Jaslyn DeClercq is counting down the days until next weekend.
With the U.S. land border reopening to fully vaccinated Canadians on Monday, the Tillsonburg, Ont., resident said she’s going to wake up next Friday and drive straight to Ohio with her two-year-old for a reunion with her fiancé.
DeClercq has been in a long-distance relationship with her fiancé for four years and used to see him almost every weekend before the pandemic hit. The closure of the border due to COVID-19 was a huge blow and meant her daughter has only been able to see her father a few times over the last year and a half.
“I’m ready for it to be (next) Friday,” DeClercq said in a phone interview. “Going even 30 days without seeing him was a drastic change for us.”
The reopening of the border also means DeClercq and her fiancé can finally begin planning their wedding, which they hope to have at a venue in Ohio in 2023, she said.
“We can finally start planning that future, to be married and live in Canada (together),” she said.
Betty Chaborek is also looking to reunite with her loved ones.
The Windsor, Ont., resident used to drive to Michigan to visit her daughter, her son-in-law and their two children almost every weekend before the global health crisis began. She plans to cross the Ambassador Bridge into the U.S. next Friday.
“I am so excited,” said the 77-year-old. “I’m hoping to go over there for a couple of days to visit my daughter and her family, especially the grandchildren. I can’t wait to hug them and play.”

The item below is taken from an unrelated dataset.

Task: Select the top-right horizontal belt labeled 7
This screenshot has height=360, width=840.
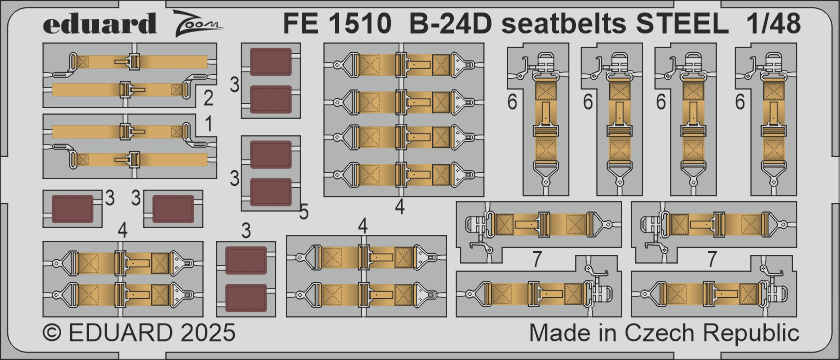Action: pos(714,231)
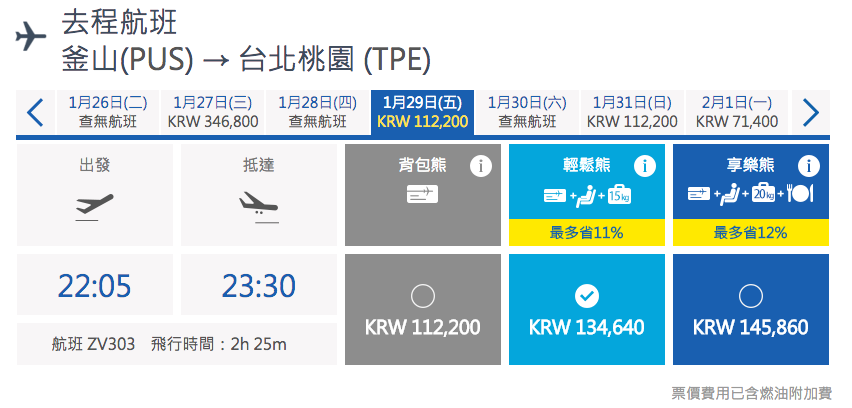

On her to-do-list, Chaborek said, is going out to a restaurant with her family, baking with her grandchildren and some shopping.
One concern Chaborek said she has about making the trip to the U.S., however, is being required to provide a negative polymerase chain reaction COVID-19 test — which ranges from US$75 to US$300 — within 72 hours of departure to return to Canada.
“When you’re retired, $200 is a lot of money for a weekend, you know, just to go visit,” she said.
Chaborek said she’ll still accept the cost to see her family, but it’ll probably prevent her from visiting as often as she would’ve liked.
Mike Osborne, a Welland, Ont., resident eager to see his daughter, son-in-law and grandson in Niagara Falls, N.Y., also said the cost of getting a negative COVID-19 test will deter him from visiting the U.S. as often as he did in pre-pandemic times.
Osborne said he’s fortunate that his daughter has a separate place for him to stay and quarantine at her home if he tests positive for COVID-19 when he visits next week.
“I think a lot of people don’t have a backup plan if they test positive, and then they have to find somewhere to go. It can be very costly,” he said.
At the end of the day, though, Osborne said he’s willing to pay the price just to be with his loved ones, whom he hasn’t seen in seven months.
“I think it’s gonna be a surreal time to get together,” he said. “There’s a little bit of anxiety because I’m not sure what to expect crossing over … but that’s OK, it all outweighs for us to visit each other.”
Fully vaccinated U.S. citizens and permanent residents have been allowed back into Canada since August, provided they have waited at least 14 days since getting a full course of a Health Canada-approved vaccine and can show proof of a recent negative COVID-19 test.
The U.S. will not be requiring travellers to show proof of a negative test for COVID-19 as part of the new easing of restrictions.